_OBJECTIVE 1_. Write out the rows exactly as they appear, only the part that opens with the line containing "I will 401,351." and closes with the line containing "Looking at the screenshot, I should [431, 366].", including both of those lines.

Berliner Tor (; literally "Berlin Gate") is a transport hub in Hamburg, Germany, served by the Hamburg U-Bahn (underground railway) and the Hamburg S-Bahn (suburban railway). The station is located in St. Georg, part of the borough of Hamburg-Mitte.

The railway station is listed by the German railway company, because S-Bahn call at this station, and the S-Bahn part of it is managed by DB Station&Service.

History 

Berliner Tor S-Bahn station opened in 1906.

The original Berliner Tor U-Bahn station was designed by the architect, Erich Elingius, and built between 1908 and 1910, opening on 1 March 1912. It had a brick wall on the North, and some glass walls on the South.

During the British Operation Gomorrah (air raids) in 1943, the damage to the station was so severe that the U-Bahn was no longer able to serve the line. On 19 January 1948, the station re-opened as a terminus for trains to Barmbek via Schlump, and from 1 July 1949, trains continued again to Mundsburg.

_EXERCISE MATERIAL_.
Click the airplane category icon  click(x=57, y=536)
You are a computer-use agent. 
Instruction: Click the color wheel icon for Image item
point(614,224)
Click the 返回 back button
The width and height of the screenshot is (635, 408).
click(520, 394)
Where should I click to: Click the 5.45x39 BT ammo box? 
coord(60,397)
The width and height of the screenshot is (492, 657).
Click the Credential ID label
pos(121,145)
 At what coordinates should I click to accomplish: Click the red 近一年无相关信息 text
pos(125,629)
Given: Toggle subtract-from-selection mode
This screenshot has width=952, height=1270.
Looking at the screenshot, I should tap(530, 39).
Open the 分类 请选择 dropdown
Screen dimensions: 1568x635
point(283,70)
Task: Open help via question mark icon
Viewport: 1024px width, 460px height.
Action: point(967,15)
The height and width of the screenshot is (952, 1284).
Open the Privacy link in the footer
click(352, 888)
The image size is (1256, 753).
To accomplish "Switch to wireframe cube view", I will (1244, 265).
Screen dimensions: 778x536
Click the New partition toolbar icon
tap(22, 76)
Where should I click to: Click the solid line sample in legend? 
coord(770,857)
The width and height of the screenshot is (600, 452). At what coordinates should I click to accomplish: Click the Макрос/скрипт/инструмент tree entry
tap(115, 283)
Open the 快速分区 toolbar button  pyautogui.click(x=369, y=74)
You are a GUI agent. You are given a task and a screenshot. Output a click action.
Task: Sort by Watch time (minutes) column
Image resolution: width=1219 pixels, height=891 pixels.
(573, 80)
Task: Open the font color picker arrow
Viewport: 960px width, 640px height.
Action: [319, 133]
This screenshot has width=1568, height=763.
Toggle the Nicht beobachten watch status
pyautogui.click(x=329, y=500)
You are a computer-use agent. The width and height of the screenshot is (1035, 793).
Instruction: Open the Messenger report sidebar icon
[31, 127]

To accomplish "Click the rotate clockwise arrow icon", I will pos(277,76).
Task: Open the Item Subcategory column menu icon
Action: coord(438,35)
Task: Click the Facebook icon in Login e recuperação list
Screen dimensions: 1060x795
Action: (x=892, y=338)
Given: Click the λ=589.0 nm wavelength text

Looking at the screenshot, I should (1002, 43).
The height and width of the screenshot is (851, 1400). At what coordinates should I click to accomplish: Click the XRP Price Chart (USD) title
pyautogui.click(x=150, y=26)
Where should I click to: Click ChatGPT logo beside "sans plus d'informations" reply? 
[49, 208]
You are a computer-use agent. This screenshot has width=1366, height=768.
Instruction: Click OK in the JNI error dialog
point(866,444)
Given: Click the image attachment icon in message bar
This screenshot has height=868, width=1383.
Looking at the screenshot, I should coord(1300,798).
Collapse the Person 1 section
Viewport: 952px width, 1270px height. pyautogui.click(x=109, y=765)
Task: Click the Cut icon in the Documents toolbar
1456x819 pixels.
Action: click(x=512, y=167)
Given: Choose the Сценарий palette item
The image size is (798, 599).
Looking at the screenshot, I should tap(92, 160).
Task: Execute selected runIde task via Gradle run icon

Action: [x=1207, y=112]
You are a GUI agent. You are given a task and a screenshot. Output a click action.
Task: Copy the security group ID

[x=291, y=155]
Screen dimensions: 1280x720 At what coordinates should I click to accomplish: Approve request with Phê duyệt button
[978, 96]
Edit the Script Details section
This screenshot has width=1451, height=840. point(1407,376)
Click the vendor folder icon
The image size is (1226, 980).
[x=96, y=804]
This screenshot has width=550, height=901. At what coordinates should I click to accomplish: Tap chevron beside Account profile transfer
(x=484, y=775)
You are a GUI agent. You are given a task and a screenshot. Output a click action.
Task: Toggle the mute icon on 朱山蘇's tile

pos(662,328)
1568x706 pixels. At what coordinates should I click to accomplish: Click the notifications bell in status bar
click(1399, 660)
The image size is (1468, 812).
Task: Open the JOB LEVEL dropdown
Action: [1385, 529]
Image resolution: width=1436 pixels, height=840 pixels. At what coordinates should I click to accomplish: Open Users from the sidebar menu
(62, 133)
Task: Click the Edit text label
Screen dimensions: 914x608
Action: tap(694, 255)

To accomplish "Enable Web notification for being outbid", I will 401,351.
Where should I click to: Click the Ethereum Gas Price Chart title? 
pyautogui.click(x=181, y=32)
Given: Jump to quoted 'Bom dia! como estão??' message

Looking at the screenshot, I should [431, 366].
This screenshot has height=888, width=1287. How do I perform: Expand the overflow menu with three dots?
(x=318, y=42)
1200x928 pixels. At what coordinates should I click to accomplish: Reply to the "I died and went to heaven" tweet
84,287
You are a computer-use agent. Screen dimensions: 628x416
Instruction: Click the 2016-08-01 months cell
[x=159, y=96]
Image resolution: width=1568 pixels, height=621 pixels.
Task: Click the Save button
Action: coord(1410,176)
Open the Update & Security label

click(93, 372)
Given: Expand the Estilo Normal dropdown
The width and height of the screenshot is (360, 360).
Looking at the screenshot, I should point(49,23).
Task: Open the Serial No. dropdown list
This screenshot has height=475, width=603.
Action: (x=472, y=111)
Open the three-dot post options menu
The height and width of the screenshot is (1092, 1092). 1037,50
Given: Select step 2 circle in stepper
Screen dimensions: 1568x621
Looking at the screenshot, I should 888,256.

_OBJECTIVE 2_. In the text about Berliner Tor station, rewrite the part that opens with the words containing "Berliner Tor (;" and closes with "by DB Station&Service.", replacing "transport hub" with "transit hub".

_COMPLETE RESPONSE 1_.
To accomplish "Enable Web notification for being outbid", I will 401,351.
Where should I click to: Click the Ethereum Gas Price Chart title? 
pyautogui.click(x=181, y=32)
Given: Jump to quoted 'Bom dia! como estão??' message

Looking at the screenshot, I should [431, 366].

_COMPLETE RESPONSE 2_.
Berliner Tor (; literally "Berlin Gate") is a transit hub in Hamburg, Germany, served by the Hamburg U-Bahn (underground railway) and the Hamburg S-Bahn (suburban railway). The station is located in St. Georg, part of the borough of Hamburg-Mitte.

The railway station is listed by the German railway company, because S-Bahn call at this station, and the S-Bahn part of it is managed by DB Station&Service.